I'm getting as far away as possible from her, ASAP.
She's awful influence. She's a control freak, she's helped make me extremely self-conscious, she cares about appearances way too much, she brings me down and makes me feel like I can't achieve a thing (LOOOONG STORY!) She's a hypocrite. She constantly critics her weight in front of me, weighs herself several times a day, tries to restrict her intake, abuses laxatives, refuses to stop taking them, takes diet pills, etc. And I'm just getting started.
My pattern of thoughts is changing. The ED is fading away. I've only got clear thoughts now, and I'm not letting anyone mess with me.
Ugh, controlling mothers and eating disorders.
I'm so sorry you have to deal with that! And I greatly admire you for not relapsing or restricting because of it. You are definitely NOT too big; your mother just has an extremely distorted and unhealthy body image. That sounds so triggering though!
Hearing things like this makes me really grateful that my parents are supportive of my recovery and just want me to be healthy and happy. I can't imagine what it would be like not having a supportive family; ED recovery is hard enough as is! It's probably a good idea to remove yourself from your mother--she sounds like a terrible influence.
Best of luck in continued recovery!
llamapow- i totally understand your freak out. I get like that too. I also know what you mean about not talking about calories with the parents and stuff. I dont think mine even know Im trying to gain weight. i heard them talking about me in private, and about how concerned they were and where to send me, so i just quickly took action myself and hoped they would start to realise I was getting better. your mum will understand in time, you've done a brave thing by eating the pb anyway.
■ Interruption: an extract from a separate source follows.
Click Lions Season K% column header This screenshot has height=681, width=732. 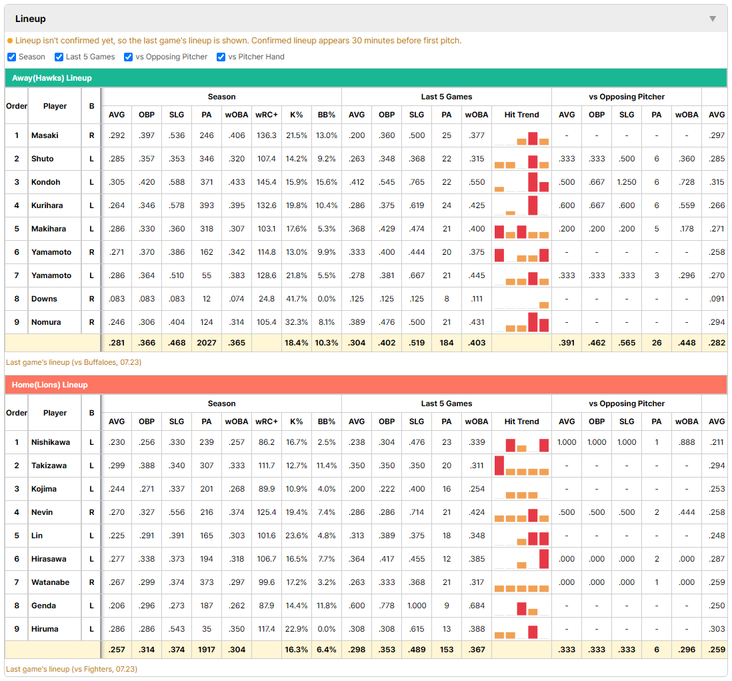pyautogui.click(x=297, y=422)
suspenduelahaut- sorry to hear your mum is giving you such a hard time. you should be proud that you could ignore her comments. I think size 4 is like a 8 in the uk, and thats still so tiny!
yesterday I ate bbq food with the family. chicken legs + even had some coleslaw.
Yesterday I went to one of my favourite restaurants- Zizzi with my dad. I ALWAYS order the same dish, and on the occasions when I went out for meals during ED I always chose this dish and have done ever since- seeing as I know the nutritional info etc... anyway not only did I choose something different- I chose a PIZZA and ate ALL of it!!!
I had planned dinner tonight; wholewheat spaghetti, tonnes of chicken and putanessca sauce. So when I had lunch I didn't worry about getting much protein. I kinda went for what I wanted /:-O Revoloutionary.... Anyway, I was then invited to go for pizza, Cava and a film instead. Instead of freaking out, or saying no, or eating my own food, I said Yes. I was planning on drinking tonight, but I will if I want, and I'll enjoy. Biggest success though; knowing I am gaining and need protein, I just ate what I'd planned on having at dinner time as an impromptue snack! I'm so happy that putting my needs first doesn't gave to get in the way if what I want to do ;-) Happy Times!